IL PRIMO INTERVENTO DA FARE 
Il freddo è la prima terapia a cui fare ricorso. La borsa del ghiaccio va applicata subito dopo la corsa – gara o allenamento che sia – o appena arrivati a casa. Attenzione, però, a non tenerla più di 20 minuti! In quella zona c’è un nervo estremamente superficiale (lo sciatico popliteo esterno) che potrebbe restare danneggiato dall’uso prolungato del freddo. Subito dopo occorre programmare la visita da un medico specialista. È sbagliato ricorrere al fai da te senza avere a disposizione una diagnosi precisa. 

IN QUANTO TEMPO SI GUARISCE? 
Il problema si risolve generalmente in un periodo di tempo che varia dai 15 giorni a un mese, ma purtroppo esistono casi con guarigione più lenta. 

QUALI SONO LE CURE PIU’ EFFICACI? 
Le onde d’urto abbinate a fisiokinesiterapia. 

SI PUO’ CONTINUARE A CORRERE O BISOGNA SOSPENDERE GLI ALLENAMENTI? 
La corsa va assolutamente interrotta e, purtroppo, in questo caso non è possibile conservare la forma dedicandosi a sport alternativi, in quanto qualsiasi movimento di flesso-estensione del ginocchio può generare frizione tra tendine e osso. 

SI DEBELLA O PUO’ RIPRESENTARSI NEL TEMPO? 
Si ripresenterà se sussistono le predisposizioni anatomiche prima citate. In ogni caso è utile concordare con l’esperto un programma preventivo. 
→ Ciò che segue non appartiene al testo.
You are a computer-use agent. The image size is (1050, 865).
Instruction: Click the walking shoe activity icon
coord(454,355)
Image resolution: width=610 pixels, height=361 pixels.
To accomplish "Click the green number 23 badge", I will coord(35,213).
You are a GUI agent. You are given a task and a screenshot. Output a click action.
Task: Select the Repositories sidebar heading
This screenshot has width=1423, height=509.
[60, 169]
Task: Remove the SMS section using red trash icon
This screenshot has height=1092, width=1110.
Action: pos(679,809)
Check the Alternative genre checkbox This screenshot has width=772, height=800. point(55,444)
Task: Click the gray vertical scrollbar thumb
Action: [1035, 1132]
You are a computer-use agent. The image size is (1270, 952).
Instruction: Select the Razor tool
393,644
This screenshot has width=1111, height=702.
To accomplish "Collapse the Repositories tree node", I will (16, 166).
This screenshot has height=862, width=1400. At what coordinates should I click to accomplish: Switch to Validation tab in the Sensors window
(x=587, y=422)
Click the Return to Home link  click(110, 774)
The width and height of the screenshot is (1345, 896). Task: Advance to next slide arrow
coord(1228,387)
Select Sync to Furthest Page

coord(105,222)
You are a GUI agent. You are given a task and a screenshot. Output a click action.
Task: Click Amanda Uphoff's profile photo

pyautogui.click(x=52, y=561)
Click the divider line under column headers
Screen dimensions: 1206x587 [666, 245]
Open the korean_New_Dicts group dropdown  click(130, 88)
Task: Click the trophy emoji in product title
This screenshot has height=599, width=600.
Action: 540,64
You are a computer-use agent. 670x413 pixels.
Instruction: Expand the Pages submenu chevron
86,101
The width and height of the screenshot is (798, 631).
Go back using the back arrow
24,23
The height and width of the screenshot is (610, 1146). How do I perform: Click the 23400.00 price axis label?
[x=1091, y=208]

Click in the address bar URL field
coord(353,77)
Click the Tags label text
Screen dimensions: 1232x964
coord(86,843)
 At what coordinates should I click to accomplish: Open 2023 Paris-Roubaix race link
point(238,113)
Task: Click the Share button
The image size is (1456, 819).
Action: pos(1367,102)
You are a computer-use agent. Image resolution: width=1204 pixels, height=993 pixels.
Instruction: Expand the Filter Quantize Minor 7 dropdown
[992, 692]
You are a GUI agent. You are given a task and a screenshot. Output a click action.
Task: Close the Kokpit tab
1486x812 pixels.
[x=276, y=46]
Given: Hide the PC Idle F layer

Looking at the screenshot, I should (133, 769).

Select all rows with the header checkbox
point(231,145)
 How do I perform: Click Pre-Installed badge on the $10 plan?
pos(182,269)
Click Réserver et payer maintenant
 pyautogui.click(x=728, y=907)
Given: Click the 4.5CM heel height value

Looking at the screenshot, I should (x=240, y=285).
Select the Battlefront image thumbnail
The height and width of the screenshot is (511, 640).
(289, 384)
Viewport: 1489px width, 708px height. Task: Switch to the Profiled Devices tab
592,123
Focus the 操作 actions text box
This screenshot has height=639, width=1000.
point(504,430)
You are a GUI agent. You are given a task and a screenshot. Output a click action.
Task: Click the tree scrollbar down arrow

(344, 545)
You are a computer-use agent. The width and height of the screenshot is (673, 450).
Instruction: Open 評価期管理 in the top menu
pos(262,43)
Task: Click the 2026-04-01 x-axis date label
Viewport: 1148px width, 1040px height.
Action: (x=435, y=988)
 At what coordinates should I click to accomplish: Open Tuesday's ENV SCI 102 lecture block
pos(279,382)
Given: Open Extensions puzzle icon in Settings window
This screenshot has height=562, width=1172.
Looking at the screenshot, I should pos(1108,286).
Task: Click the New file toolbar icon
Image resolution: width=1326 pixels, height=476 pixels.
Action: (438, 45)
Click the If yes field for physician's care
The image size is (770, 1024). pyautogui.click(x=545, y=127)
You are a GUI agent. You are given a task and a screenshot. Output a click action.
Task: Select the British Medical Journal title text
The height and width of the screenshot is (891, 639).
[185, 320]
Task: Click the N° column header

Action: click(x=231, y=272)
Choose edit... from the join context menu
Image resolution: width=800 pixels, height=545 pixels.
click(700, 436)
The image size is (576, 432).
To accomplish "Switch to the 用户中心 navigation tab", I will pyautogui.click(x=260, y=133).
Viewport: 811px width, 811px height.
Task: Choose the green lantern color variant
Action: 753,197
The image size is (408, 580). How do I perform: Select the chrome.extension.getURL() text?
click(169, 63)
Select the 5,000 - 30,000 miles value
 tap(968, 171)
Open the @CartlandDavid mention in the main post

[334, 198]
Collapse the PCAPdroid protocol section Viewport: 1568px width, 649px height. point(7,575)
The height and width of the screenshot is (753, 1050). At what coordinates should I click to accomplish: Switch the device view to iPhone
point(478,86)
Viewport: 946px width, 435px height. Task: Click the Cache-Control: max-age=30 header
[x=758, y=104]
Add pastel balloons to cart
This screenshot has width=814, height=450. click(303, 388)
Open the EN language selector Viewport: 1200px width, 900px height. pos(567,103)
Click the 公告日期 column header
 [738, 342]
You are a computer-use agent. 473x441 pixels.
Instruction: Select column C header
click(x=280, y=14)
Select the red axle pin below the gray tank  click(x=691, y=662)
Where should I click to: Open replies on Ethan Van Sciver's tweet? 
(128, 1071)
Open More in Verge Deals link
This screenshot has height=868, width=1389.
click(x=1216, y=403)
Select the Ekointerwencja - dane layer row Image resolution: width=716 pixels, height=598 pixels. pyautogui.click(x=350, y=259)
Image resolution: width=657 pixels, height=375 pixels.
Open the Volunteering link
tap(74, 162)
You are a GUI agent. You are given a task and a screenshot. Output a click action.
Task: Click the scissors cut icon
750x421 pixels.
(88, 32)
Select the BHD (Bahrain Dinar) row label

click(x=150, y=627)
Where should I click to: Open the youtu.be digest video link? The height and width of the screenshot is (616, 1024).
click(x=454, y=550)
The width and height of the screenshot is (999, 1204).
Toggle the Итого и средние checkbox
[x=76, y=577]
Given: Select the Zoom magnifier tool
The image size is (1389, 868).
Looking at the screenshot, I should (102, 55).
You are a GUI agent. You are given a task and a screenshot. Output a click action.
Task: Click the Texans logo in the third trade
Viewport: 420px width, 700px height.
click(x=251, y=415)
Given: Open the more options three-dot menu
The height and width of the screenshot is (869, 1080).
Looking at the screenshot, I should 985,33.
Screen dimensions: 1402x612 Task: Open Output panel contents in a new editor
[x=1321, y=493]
QUALI SCARPE E’ MEGLIO UTILIZZARE SE SI E’ SOGGETTI A QUESTO TIPO DI DISTURBO? 
Dipende dal tipo di problema che è alla base della Sbit. Comunque una tibia vara esclude un modello di scarpa concepito per contenere o correggere l’ eccesso di pronazione. Uno studio baropodometrico (studio dinamico dell’ appoggio del piede camminando e correndo) potrebbe fornire delle utili informazioni e suggerire l’adozione di un eventuale plantare da introdurre nella calzatura. La sindrome della bandelletta ileo-tibiale (Sbit) è un disturbo che si manifesta con un dolore lateralmente al ginocchio, a cui talvolta non si presta attenzione perché poco intenso. Col susseguirsi degli allenamenti, però, il dolore si aggrava, rendendo a un certo punto impossibile la corsa. I runners sono gli sportivi che ne sono più colpiti, ma la sindrome della bandelletta ileo-tibiale interessa anche i praticanti di altre discipline quali il calcio, la pallacanestro o la pallavolo. Tra gli infortuni che colpiscono il ginocchio del corridore non è comunque il più frequente, la leadership spetta infatti all’ infiammazione del tendine rotuleo, seguita dalla sindrome femoro-rotulea (infiammazione dell’articolazione femoro-rotulea da “eccessivo consumo”) e dalla infiammazione dei tendini flessori (zampa d’oca generalmente o bicipite femorale).